◆ **EXERCISE GOAL**
Quote the lines below from the one containing "Where should I" to the final line, both ends included; exclude the pictures.

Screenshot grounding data
============
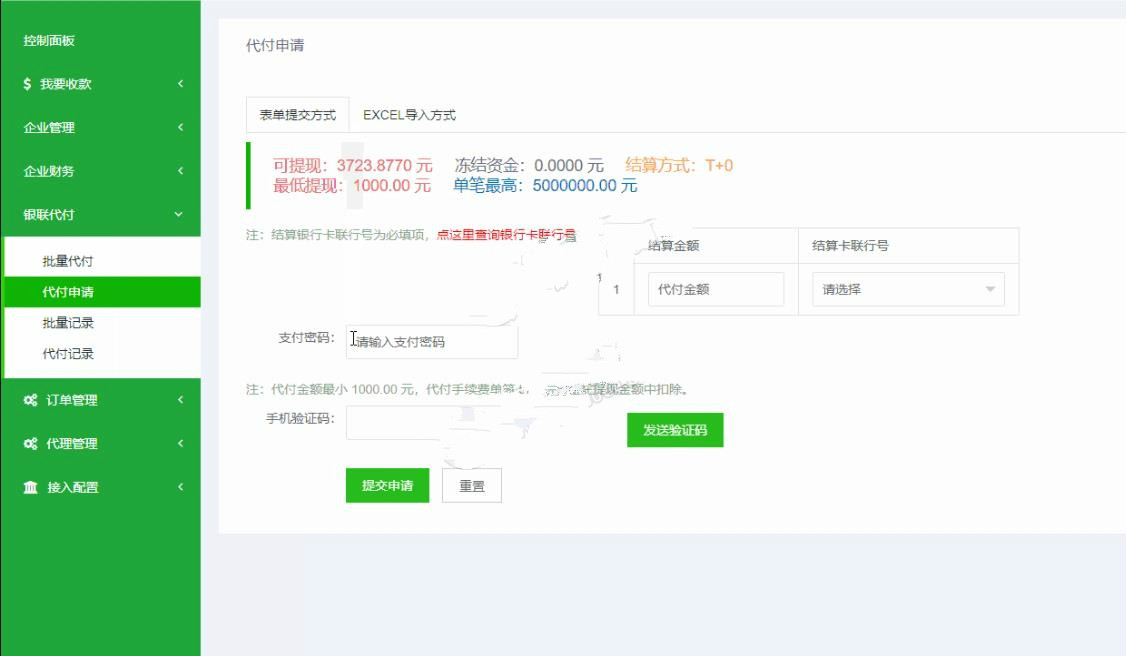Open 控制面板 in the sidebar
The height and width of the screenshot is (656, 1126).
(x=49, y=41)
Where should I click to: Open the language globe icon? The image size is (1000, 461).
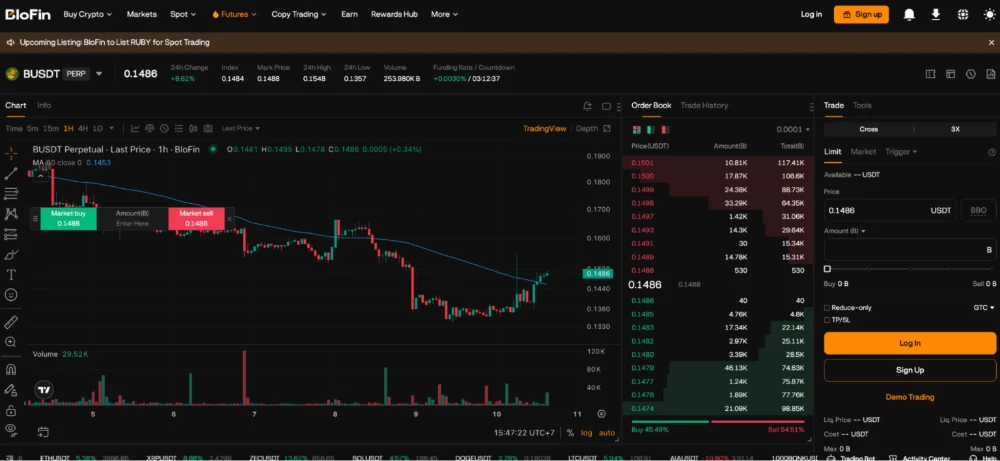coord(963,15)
============
◆ **WRITTEN ANSWER**
Where should I click to: Open the language globe icon? The image size is (1000, 461).
coord(963,15)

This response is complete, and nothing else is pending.